Frequently, claims administrators are charging fees that would be difficult to defend as “prudent and reasonable.” The most onerous and imprudent fees typically are due to the administrators’ charges for their cost containment programs.
For example, since medical providers do not bill according to their network contract or other agreed-upon amounts, all medical bills have to be repriced by the administrator. There is no argument that it is a necessary service to adjust the “billed amount” to the “agreed amount” on all medical services invoices. The issue is how much the administrator charges for the service.
Some administrators charge on what is called a “percentage of savings” basis for their bill repricing services instead of a “flat fee” per bill. With this arrangement, the cost containment fee is dependent on the medical provider’s original bill, which is irrelevant to what the medical provider will be paid. Under this fee arrangement, the charge to reprice a medical bill could run into tens of thousands of dollars. It is almost laughable, if it was not so serious, when the claims administrator chooses to establish a limit and agrees that no single bill repricing will cost more than $50,000.
If the Department of Labor determines that the fees are not prudent and reasonable, then the fiduciaries will likely have to reimburse the plan for the excessive fees.
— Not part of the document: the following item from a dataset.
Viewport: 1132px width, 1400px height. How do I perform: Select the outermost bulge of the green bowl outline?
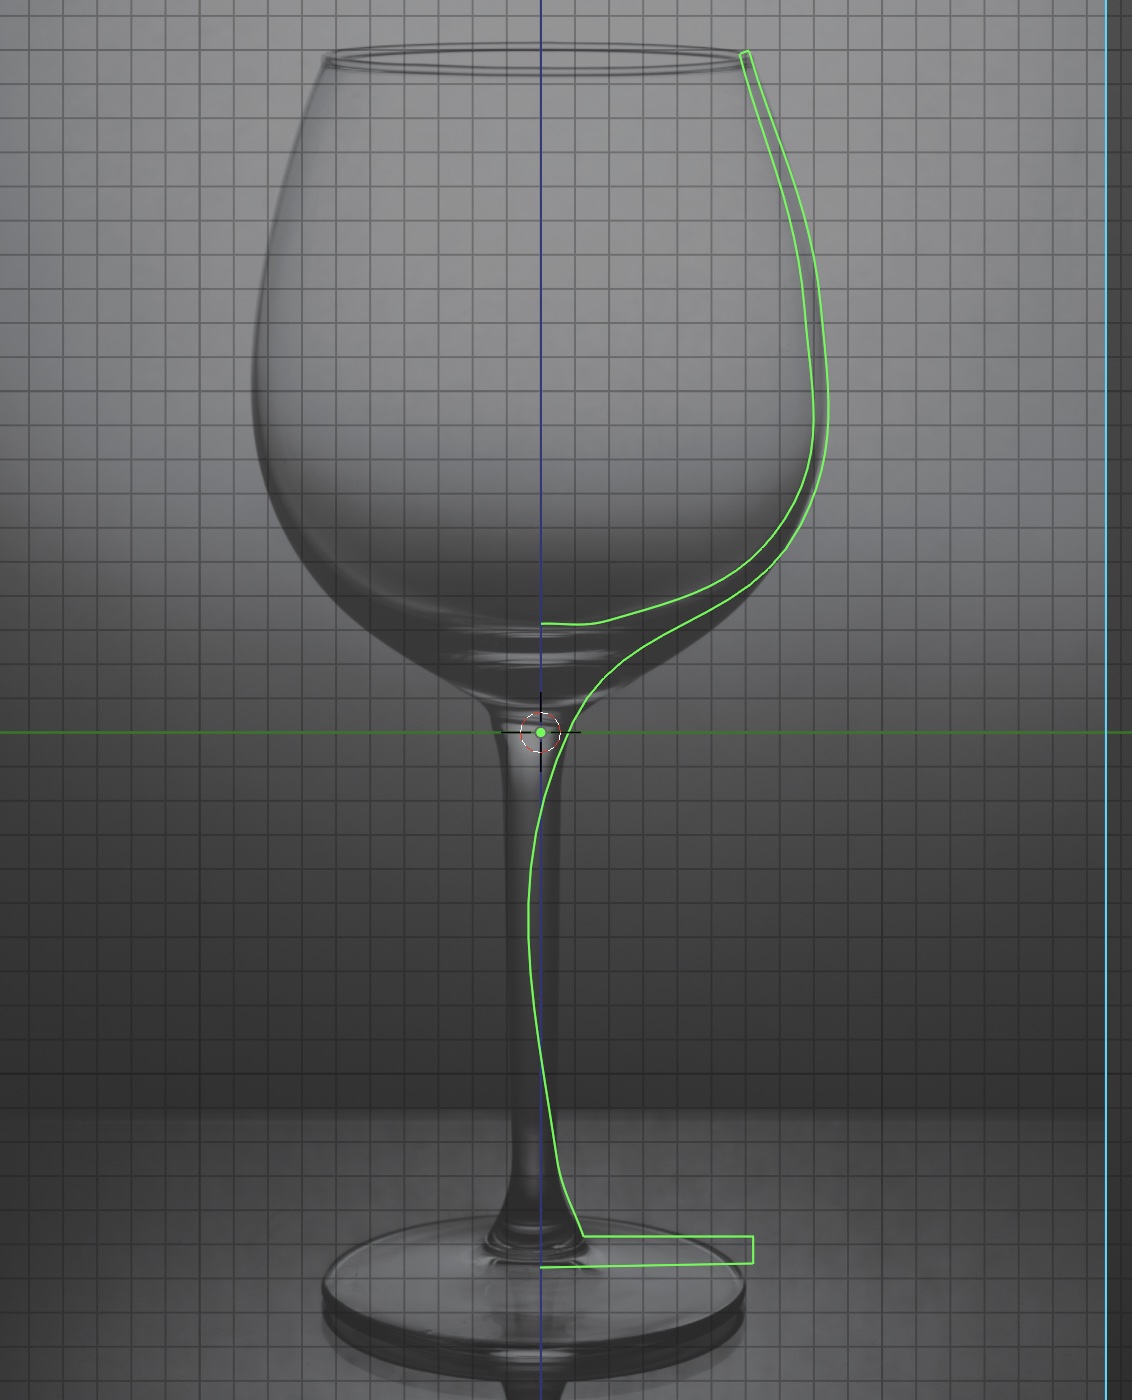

Additional penalties may also be assessed. To add insult to injury, it is highly unlikely that the stop-loss policy reimburses for cost containment fees, so the employer could be on the hook for thousands, if not tens of thousands, of dollars in expenses for many of their plan’s claims.
Also, it is common for claims administrators to fail to disclose all of their fees, and it is not possible to determine whether or not the fees are prudent and reasonable if they are not disclosed. The moment the employer signs such contracts, they are most likely already in violation of ERISA.
Ask yourself, how many employers are aware of the potentially catastrophic financial risks mentioned above? And how many of them would continue to self-insure their health plan costs if they were aware?
Actuaries assert that employers with 250 to 300 or more employees are more likely to understand the risks, once they are illuminated, and will have the actuarial credibility to conduct assessments to make effective data-driven decisions. One has to question how wise it is to sell these plans to employers with as few as 10 employees, as is becoming increasingly common.
As the 18th-century author of “Common Sense” Thomas Paine, said, “It is the duty of every man, as far as his ability extends, to detect and expose delusion and error.” In the spirit of Thomas Paine, it is unequivocally false to assert that self-insured health care plans carry no greater risks and liabilities than fully insured plans.
Substantial opportunities await agents and brokers who commit to pushing back against these falsehoods and assisting employers to understand these risks and make better decisions. The icing on the cake is we know where all the private self-funded employers with over 100 employees are located, as this information is public record. It’s long past time for a new breed of agents and brokers to step up and assist these employers. Those who do will be richly rewarded.
Frank Pennachio is Practice Leader, Growth Solutions, U.S. at ReSource Pro.